__DATA PROVIDED__:
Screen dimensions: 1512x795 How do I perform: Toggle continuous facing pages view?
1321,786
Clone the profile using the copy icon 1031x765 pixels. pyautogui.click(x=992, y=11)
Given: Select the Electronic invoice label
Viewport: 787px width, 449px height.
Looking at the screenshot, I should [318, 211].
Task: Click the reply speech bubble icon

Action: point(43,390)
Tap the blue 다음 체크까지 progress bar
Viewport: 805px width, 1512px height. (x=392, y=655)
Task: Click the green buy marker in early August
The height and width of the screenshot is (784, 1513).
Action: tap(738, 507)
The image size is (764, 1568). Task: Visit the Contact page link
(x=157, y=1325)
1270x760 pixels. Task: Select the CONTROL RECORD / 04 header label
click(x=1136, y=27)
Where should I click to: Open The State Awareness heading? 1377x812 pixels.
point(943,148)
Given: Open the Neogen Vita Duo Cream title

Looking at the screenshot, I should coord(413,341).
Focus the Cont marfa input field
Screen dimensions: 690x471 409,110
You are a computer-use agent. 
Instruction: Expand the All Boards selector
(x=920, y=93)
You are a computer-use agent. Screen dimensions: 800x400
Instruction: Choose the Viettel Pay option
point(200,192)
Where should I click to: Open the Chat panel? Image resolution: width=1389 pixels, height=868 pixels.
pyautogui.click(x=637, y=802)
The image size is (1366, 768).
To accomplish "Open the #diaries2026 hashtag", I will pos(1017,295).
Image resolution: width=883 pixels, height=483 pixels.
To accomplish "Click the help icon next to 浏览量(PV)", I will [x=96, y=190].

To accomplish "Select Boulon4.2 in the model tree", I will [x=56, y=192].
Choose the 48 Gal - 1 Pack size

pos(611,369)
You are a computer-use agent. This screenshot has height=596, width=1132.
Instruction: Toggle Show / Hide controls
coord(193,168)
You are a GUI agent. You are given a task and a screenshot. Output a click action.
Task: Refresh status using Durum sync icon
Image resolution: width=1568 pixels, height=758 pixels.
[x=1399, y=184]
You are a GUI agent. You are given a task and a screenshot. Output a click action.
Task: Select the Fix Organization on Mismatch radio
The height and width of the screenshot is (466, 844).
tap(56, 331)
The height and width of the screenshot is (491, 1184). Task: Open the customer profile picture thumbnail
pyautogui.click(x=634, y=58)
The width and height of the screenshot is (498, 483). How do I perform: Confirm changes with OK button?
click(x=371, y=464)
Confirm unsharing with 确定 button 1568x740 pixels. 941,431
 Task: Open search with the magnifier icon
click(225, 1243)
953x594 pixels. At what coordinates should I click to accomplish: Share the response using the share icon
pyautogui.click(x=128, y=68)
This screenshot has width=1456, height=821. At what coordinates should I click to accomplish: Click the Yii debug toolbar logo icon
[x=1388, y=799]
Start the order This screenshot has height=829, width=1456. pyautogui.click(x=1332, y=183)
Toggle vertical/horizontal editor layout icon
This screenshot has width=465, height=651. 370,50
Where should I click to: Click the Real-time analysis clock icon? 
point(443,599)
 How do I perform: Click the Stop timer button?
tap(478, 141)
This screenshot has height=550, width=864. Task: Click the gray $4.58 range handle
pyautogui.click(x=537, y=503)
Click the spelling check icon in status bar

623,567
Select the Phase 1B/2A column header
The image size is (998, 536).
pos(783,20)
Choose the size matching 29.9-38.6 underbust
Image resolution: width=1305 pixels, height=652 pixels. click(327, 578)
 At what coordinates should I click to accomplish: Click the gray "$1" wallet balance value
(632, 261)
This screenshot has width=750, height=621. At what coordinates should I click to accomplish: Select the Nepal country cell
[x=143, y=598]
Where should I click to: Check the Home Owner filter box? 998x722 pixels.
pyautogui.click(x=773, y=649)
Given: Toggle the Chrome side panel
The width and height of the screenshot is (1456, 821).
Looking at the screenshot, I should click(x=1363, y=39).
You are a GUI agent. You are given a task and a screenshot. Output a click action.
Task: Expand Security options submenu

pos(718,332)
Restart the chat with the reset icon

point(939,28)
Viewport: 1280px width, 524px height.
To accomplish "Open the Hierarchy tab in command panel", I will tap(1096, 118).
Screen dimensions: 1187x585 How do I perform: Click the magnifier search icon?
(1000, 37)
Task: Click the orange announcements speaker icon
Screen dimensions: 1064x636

__WHAT NEEDS TO BE DONE__:
Could you filter the material above and copy each line that holds the word "computer"?

__ANSWER FOR THIS EXERCISE__:
You are a computer-use agent. 
You are a computer-use agent. Screen dimensions: 800x400
You are a computer-use agent. This screenshot has height=596, width=1132.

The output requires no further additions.